**EXCERPT PROVIDED**
◇ ◇ ◇ ◇ ◇

Recasts, adds no comments, context throughout

- South Korea's trade minister Yoo Myung-hee said on Friday she has withdrawn from the race to lead the World Trade Organization, clearing the way for members to appoint the first African and the first woman to lead the global trade watchdog.

After consultation with its 164 members, a WTO selection panel recommended Nigeria's Ngozi Okonjo-Iweala as chief in October, but opposition from the U.S. administration of former President Donald Trump prevented her being confirmed. nL8N2HJ6TW

In the more then three months since, the U.S.-backed Yoo had not withdrawn from the race despite mounting diplomatic pressure to bow out.

"In order to promote the functions of WTO and in consideration of various factors, I have decided to withdraw my candidacy," Yoo said in a statement.

Yoo, who was a finalist selected from among eight candidates to lead the body, said her decision was made after consulting with allies including the United States.

There was no immediate comment from Okonjo-Iweala, a former finance minister and World Bank executive, nor from the WTO whose members would have to meet again to make a final choice on the next chief.

◇ ◇ ◇ ◇ ◇

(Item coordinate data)
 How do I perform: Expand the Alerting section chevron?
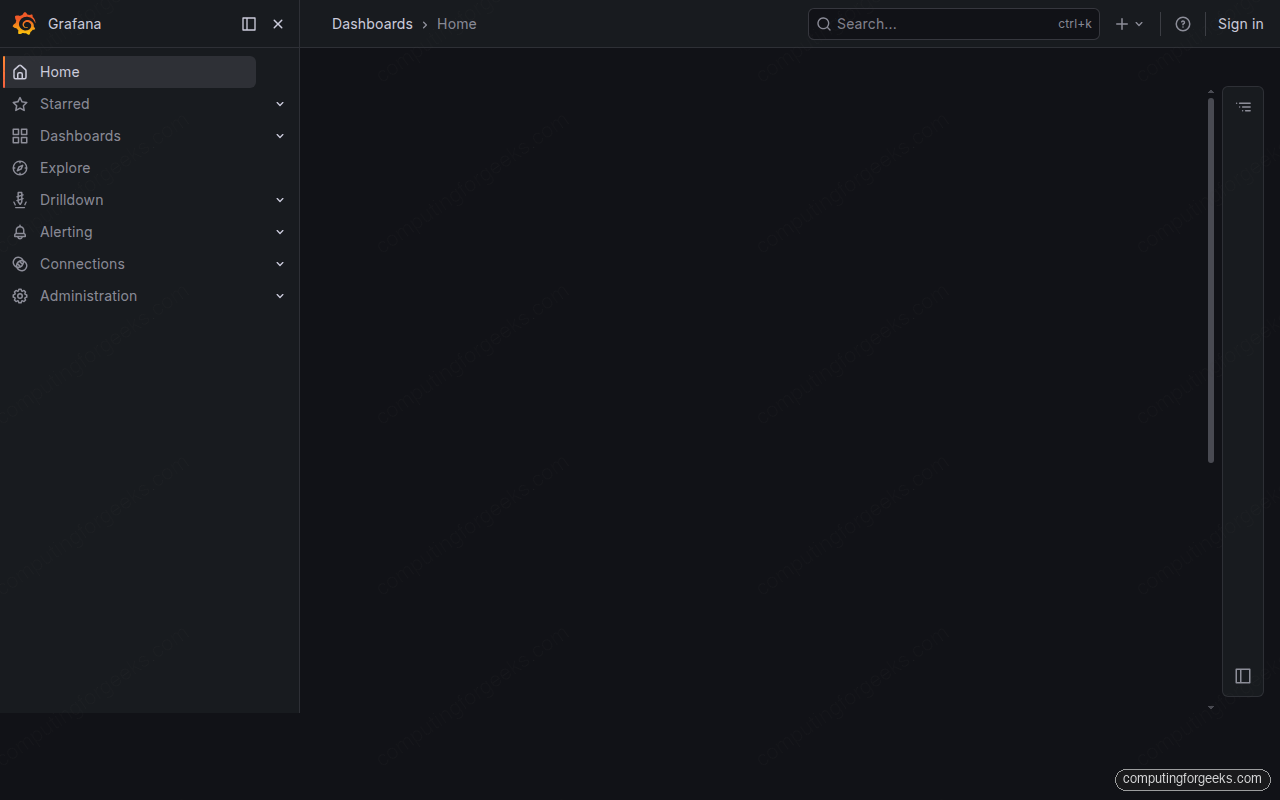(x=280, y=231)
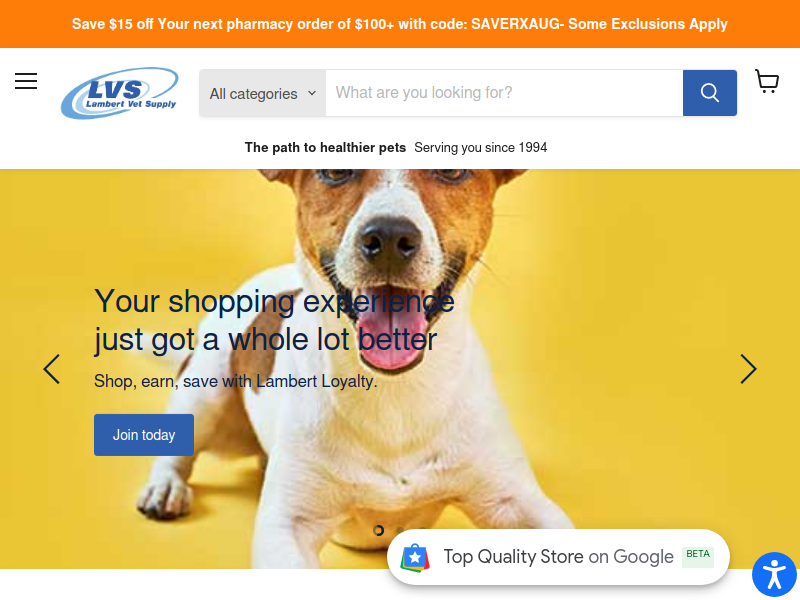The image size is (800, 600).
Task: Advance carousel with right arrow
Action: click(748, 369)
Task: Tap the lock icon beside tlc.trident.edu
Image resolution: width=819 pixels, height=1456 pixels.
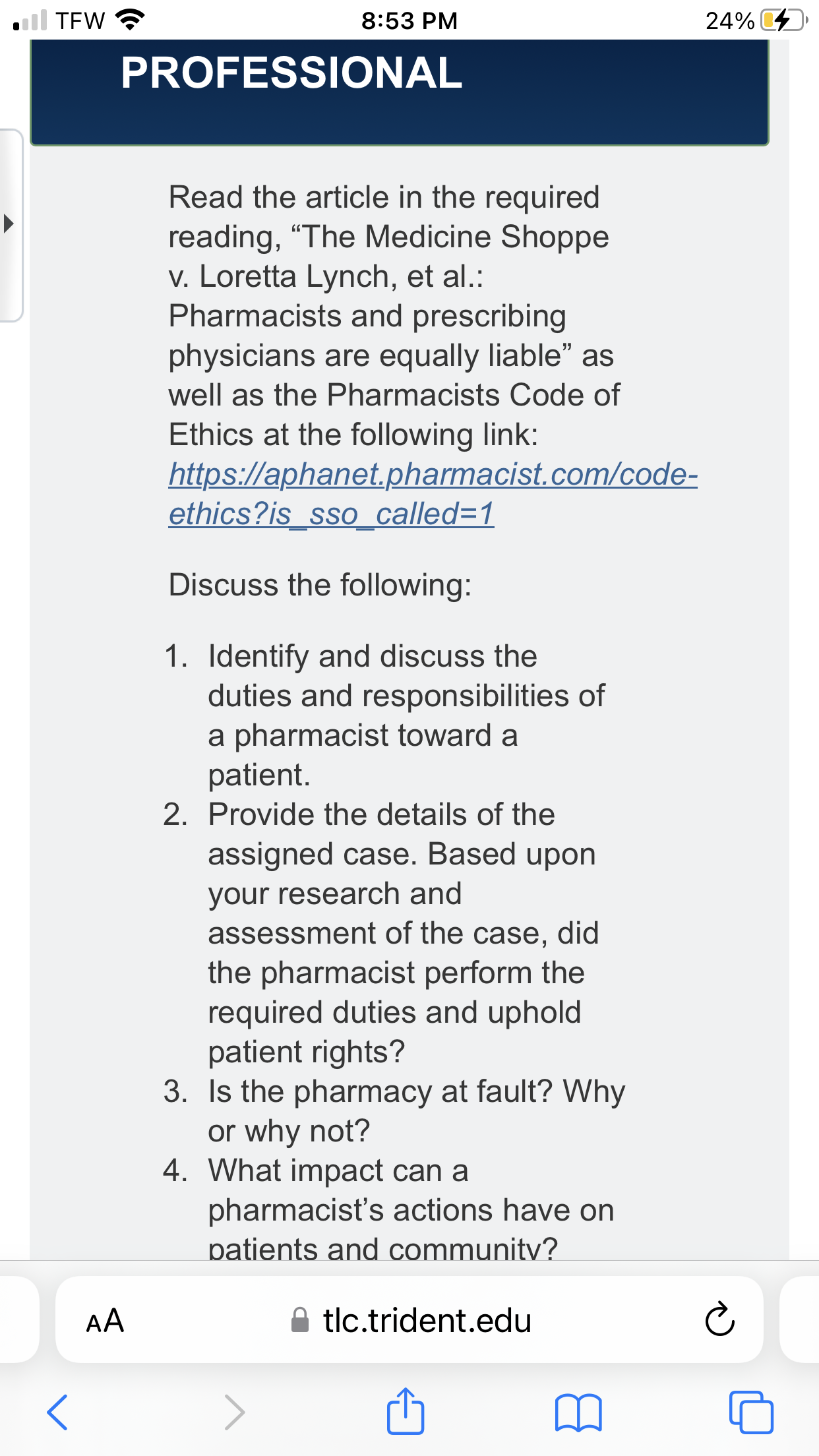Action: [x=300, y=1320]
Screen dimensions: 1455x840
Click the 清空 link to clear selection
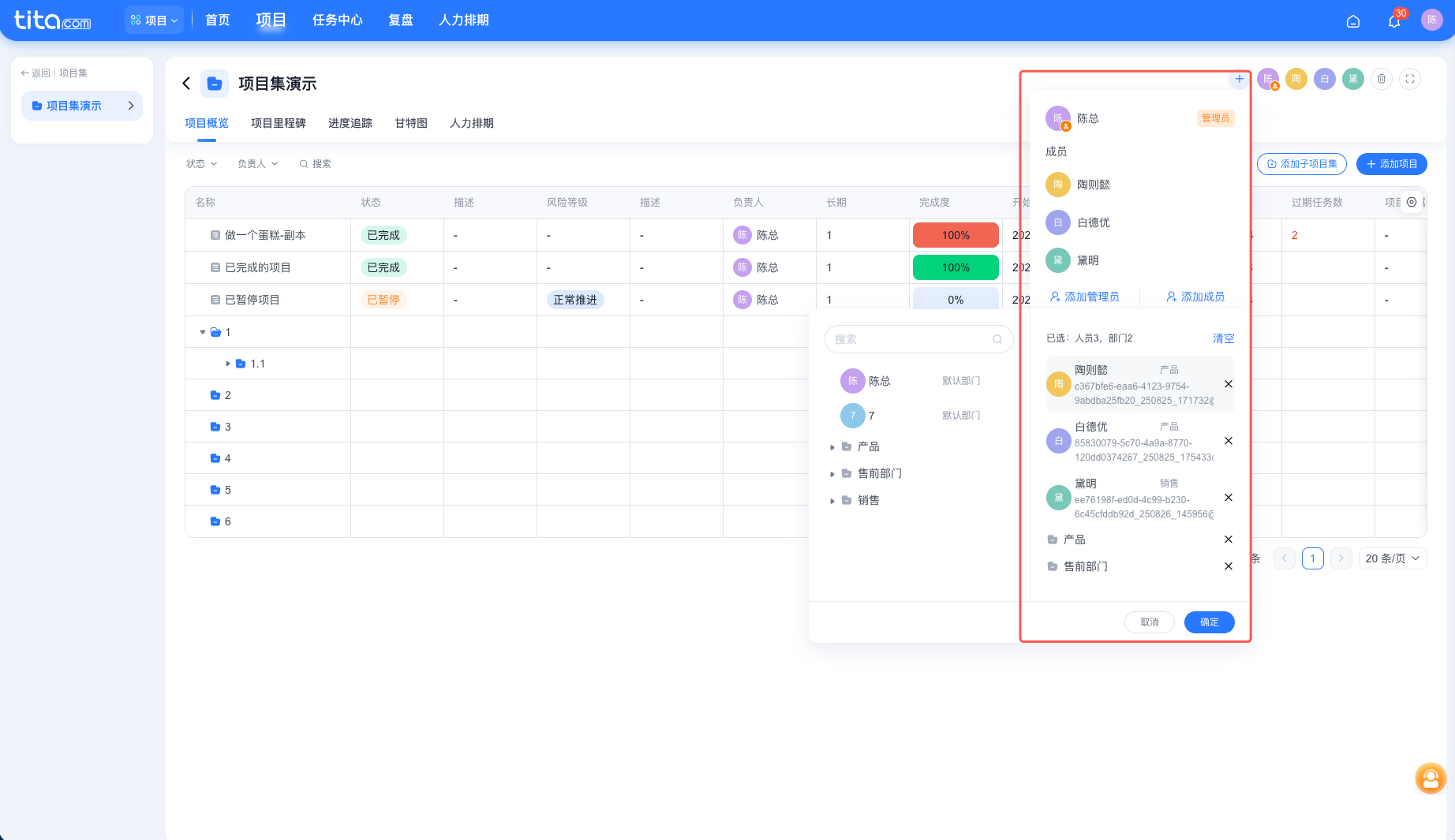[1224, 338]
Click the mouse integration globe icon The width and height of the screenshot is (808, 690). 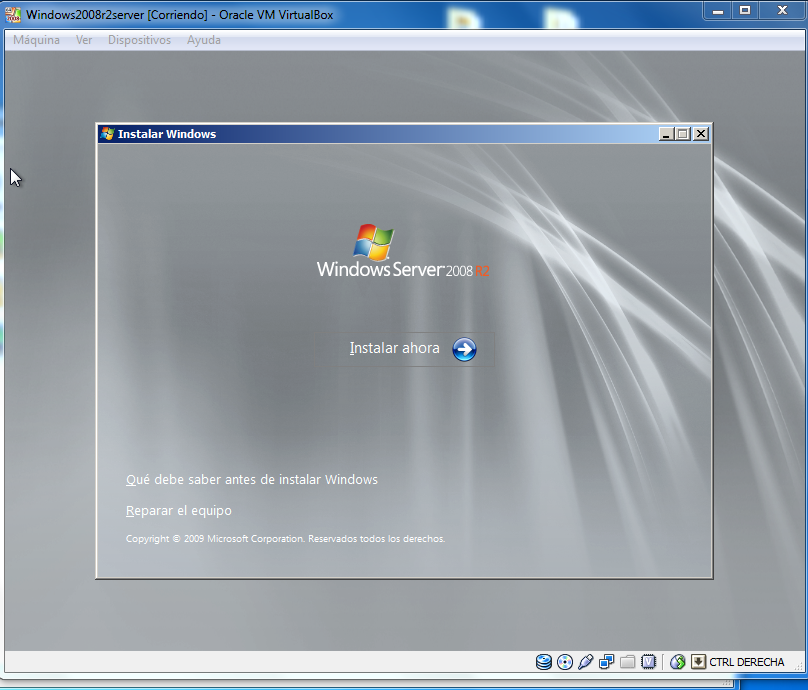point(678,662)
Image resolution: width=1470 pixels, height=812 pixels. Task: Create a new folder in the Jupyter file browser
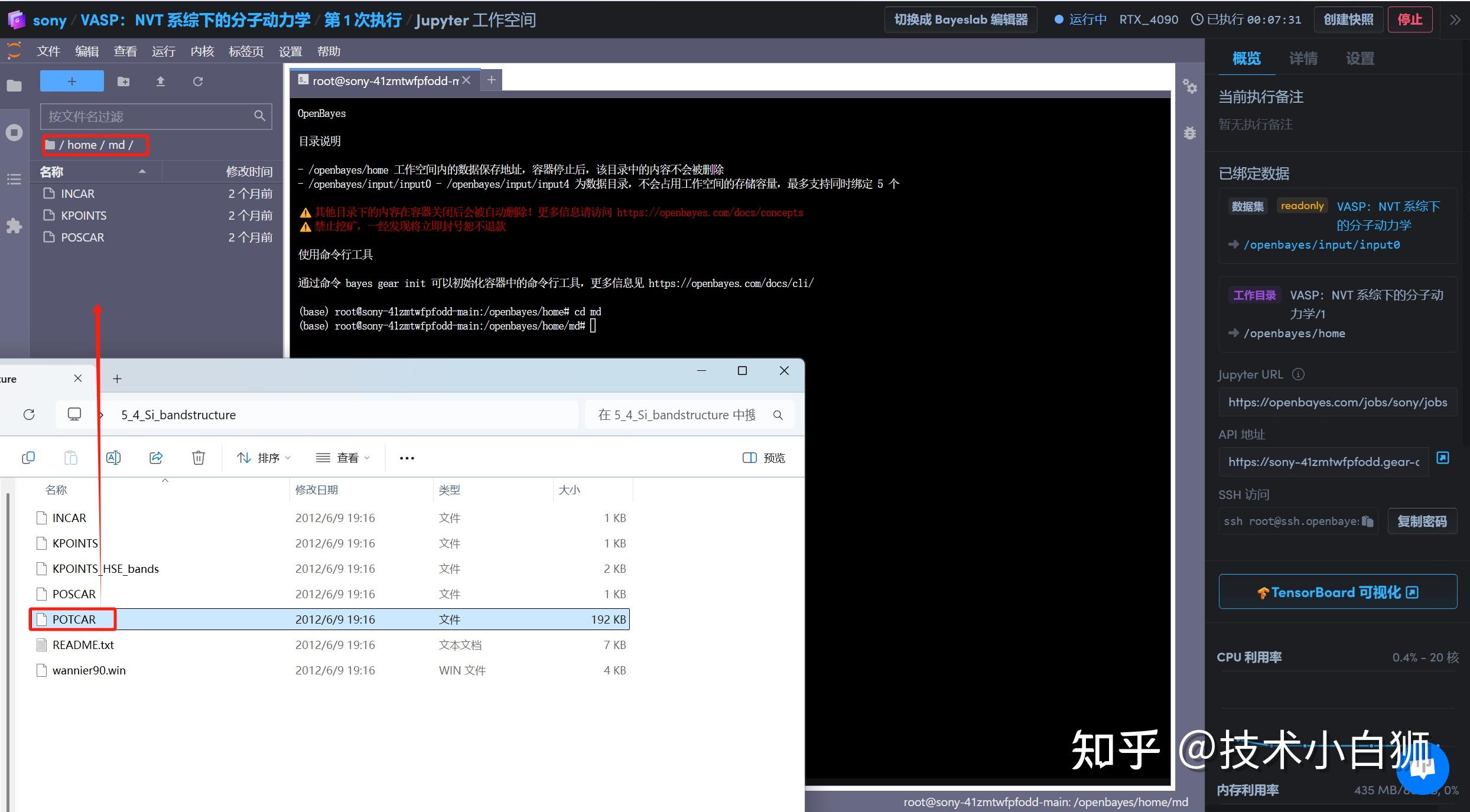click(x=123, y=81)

◇ ◇ ◇ ◇ ◇

**WORK TO COMPLETE**
Rewrite the WTO article from "- South Korea's" to "in a statement.", putting "contest" wherever "race" appears.

**OUTPUT BELOW**
- South Korea's trade minister Yoo Myung-hee said on Friday she has withdrawn from the contest to lead the World Trade Organization, clearing the way for members to appoint the first African and the first woman to lead the global trade watchdog.

After consultation with its 164 members, a WTO selection panel recommended Nigeria's Ngozi Okonjo-Iweala as chief in October, but opposition from the U.S. administration of former President Donald Trump prevented her being confirmed. nL8N2HJ6TW

In the more then three months since, the U.S.-backed Yoo had not withdrawn from the contest despite mounting diplomatic pressure to bow out.

"In order to promote the functions of WTO and in consideration of various factors, I have decided to withdraw my candidacy," Yoo said in a statement.